Fourth, the divide at the United Nations, especially the Security Council. Developments during the week highlight the huge divide between the General Assembly and the Security Council and within the Security Council. The statement by the UN Secretary-General and Israel’s response during the week further highlights the issues facing the United Nations, if it has to play any reasonable role in addressing the situation in Gaza, and between Israel and Hamas.
First, the worsening situation. The failure to get a ceasefire and get the hostages released highlights the limits of external influence over the two primary actors –Hamas and Israel. With Israel getting ready for a ground offensive, the situation will only get worse in the coming weeks.

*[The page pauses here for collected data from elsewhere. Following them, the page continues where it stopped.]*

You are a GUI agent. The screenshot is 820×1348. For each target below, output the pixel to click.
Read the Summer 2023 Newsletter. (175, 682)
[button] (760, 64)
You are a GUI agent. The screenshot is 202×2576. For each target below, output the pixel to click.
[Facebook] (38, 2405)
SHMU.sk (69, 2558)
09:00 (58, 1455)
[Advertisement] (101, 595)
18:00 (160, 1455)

Second, the lack of consensus outside Gaza and Israel. The failure at the UN Security Council and the divide in the UN General Assembly resolution highlights how the international community is divided over the conflict. This would imply the limited role of the UN in working with actors to reach a ceasefire in the immediate future and work towards a long-term solution.
Third, the long haul ahead. For Israel, Palestinians, and the immediate neighbourhood, the current violence means a long road for any semblance of peace. The conflict is only likely to worsen.